FOX 5 San Diego & KUSI News

Aggressive, invasive mosquitoes are in San Diego and only you can stop them

SAN DIEGO — Aggressive, invasive mosquitoes are enjoying another successful season biting San Diegans and pushing pest control specialists to their wits’ end.

Aedes mosquitoes — which come in varieties boasting nicknames like “Yellow Fever” and “Asian Tiger” — first showed up in San Diego back in 2014. They’ve been vexing experts like Chris Conlan, the county’s supervising vector ecologist, ever since.

As Conlan explains, the Aedes insects have adapted into “urban, suburban” mosquitoes, swapping the rainforest floor puddles and jungle plants of their native habitat for small pools of water in neighborhood backyards, such as buckets or plant saucers.

There they breed prolifically. In a pool of water the size of a soda can, Aedes mosquitoes can produce maybe 100 offspring in a week, according to Conlan. Give them a 5-gallon bucket or a kiddie pool and they’ll produce thousands in that span.

This map shows the areas where Aedes mosquitoes have been reported so far in 2021. Aedes aegypti, represented in orange, are by far the most common in San Diego over recent years. Conlan says that so far, this year’s reports are about on par with past seasons. (Photo: County of San Diego)

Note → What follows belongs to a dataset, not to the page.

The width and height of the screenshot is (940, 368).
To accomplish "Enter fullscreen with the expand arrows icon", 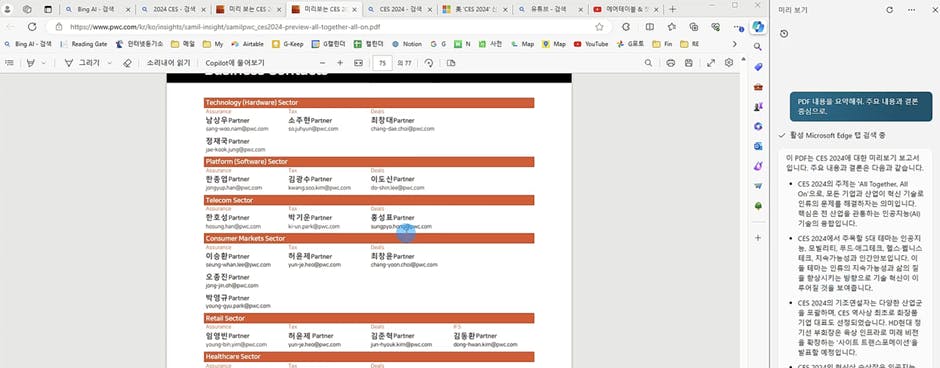I will click(x=711, y=63).
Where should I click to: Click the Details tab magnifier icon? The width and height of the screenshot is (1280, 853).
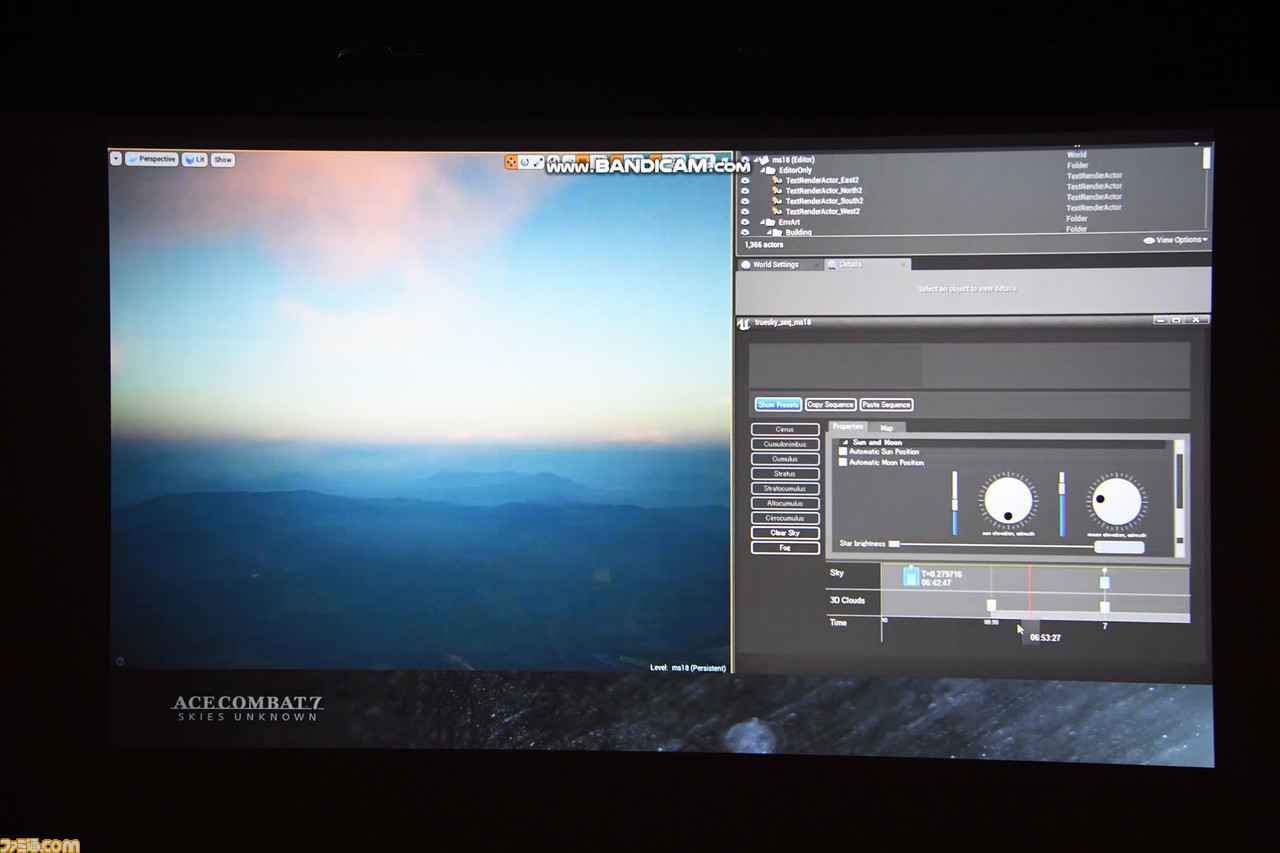831,265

Once they’ve moved in, you won’t like them. The small, black mosquitoes, which sport white stripes on their legs and back, bite particularly aggressively. They like to strike during the day, especially around legs and ankles, and they specifically prefer human blood to that of birds or other mammals. They bite repeatedly, too, getting their fill of blood in a process that will leave you with several itchy welts.

As adaptable as they are, the mosquitoes are content if they get inside your home, too. They’ll gladly hang out under tables or couches, “waiting for an opportunity to zip out and getcha,” as Conlan puts it.

To make matters worse, they’re a hearty bunch.

“These darn mosquitoes have extended our mosquito season,” Conlan told FOX 5. While the season would typically peak and then tail off toward the end of summer, the Aedes varieties will keep biting until the weather cools down enough. In ever-pleasant San Diego, that can last through November and even into December.

Further befuddling vector control, the mosquitoes’ preference for small water sources makes some of the county’s tried and true control methods ineffective.

“All these normal things we would do … really don’t work for these guys,” Conlan said. Unlike the rivers, streams, ponds and waterways the county targets with larvicide drops, a backyard bucket or clogged storm drain escapes even the watchful eye.

“It’s not something we can drive by and spray and fix everything,” Conlan said. “It really is incumbent upon our citizens here in San Diego to do whatever they can.”

So what can you do? “The key is that source removal,” the ecologist says.

Start with obvious things: Empty out kiddie pools and half-empty buckets around your property, dump out the dirty water in that saucer under your backyard planter and put a screen on your rain barrels. Consider a screen over other areas too, like your yard drains, which often house tantalizing pools of water just below the surface. Conlan says any cover with holes the size of a window screen or smaller will do.

If you have a bird bath, fountain or pond, try mosquitofish. The county makes them available for free, and they’ll swim around your small bodies of water hoovering up larvae before they can hatch.

The county has a prevention checklist that goes into further detail.

Mosquito prevention tips from local experts. (Photo: County of San Diego)

A little piece of extra motivation for you and your neighbors: The mosquitoes typically only travel as far as 300 feet from where they’re born, settling down and hunting away in a familiar stomping ground. That means when communities take steps to run the Aedes mosquitoes out of town, they’re unlikely to come back that season.

“It will have an amazing impact,” Conlan said.

And a final piece of heartening news from the ecologist: While the mosquitoes have been known to carry viruses such as Zika, dengue and yellow fever, there have been no recent recorded cases of those illnesses transmitted in California. If the public can keep their populations from swelling further, Conlan says that’s likely to remain the case.